Panel Paper: Effect of Medicaid Expansion on Substance-Use Disorder Deaths and Emergency Department Visits

Thursday, November 2, 2017
San Francisco (Hyatt Regency Chicago)

*Names in bold indicate Presenter

Bernard Black1, Alex Hollingsworth2 and Kosali Simon2, (1)Northwestern University, (2)Indiana University


The Affordable Care Act expanded access to health insurance for low-income populations during a time of rising rates of societal concerns regarding substance-use disorders (SUDs) and related health consequences. For example, from 2002 to 2015, the number of US deaths due to drug overdoses increases 220 percent (CDC, 2017). Access to health insurance is a necessary setting for providing meaningful solutions to adverse health consequences from SUDs, but it is unclear whether coverage is sufficient, given the difficulties in access to highly effective treatment methods, as well as non-health care-amenable reasons for SUDs. In this research, we exploit cross-state variation in adoption of the ACA Medicaid expansion in 2014 as the main source of variation. We also compare outcomes for the affected age range (19-64) relative to those who are older or younger. We also use within-state variation in the degree of the expansion in coverage (e.g. across counties with low and high uninsurance rates prior to the ACA), to examine the effect of health insurance coverage on SUDs overdose related deaths and emergency department (ED) visits.

Our source of data for SUD death rates (both opioid and non-opioid related, including heroin related) is the National Vital Statistics System of the Centers for Disease Control and Prevention Multiple Cause of Death (MCOD). We use data from 1999-2015, allowing us to assess death rates upto two years post expansion. Our data on Emergency Department come from the Healthcare Cost and Utilization Project (HCUP)’s State Emergency Department Database (SEDD) at the county level for 5 states and at the state level for 15 states. We create population-level rates of adverse outcomes by dividing the state or county based totals by the population estimates.
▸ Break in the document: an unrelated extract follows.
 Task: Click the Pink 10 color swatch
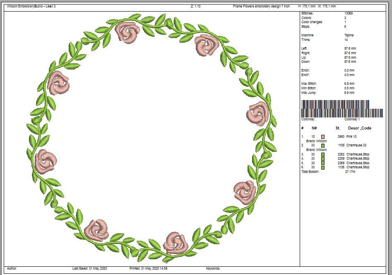click(323, 136)
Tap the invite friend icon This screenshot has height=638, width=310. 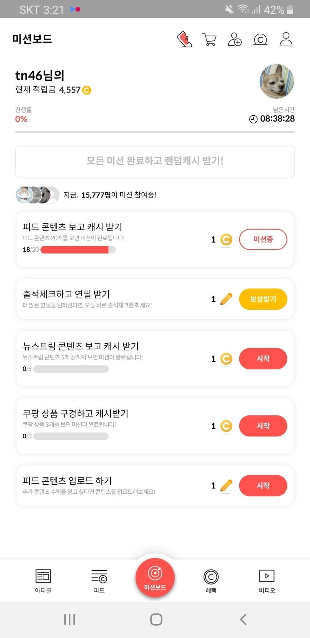tap(235, 39)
Our method of inquiry is to test whether the rate of SUDs deaths (and overdose ED visits) decreased after vs before Medicaid expansion, in Medicaid expansion states vs non-expanding states. We also examine whether decreases in deaths and adverse events are greater in age ranges (19-64 vs others), geographical areas (counties), and socio-economic groups (by educational attainment and race) more affected by the expansion.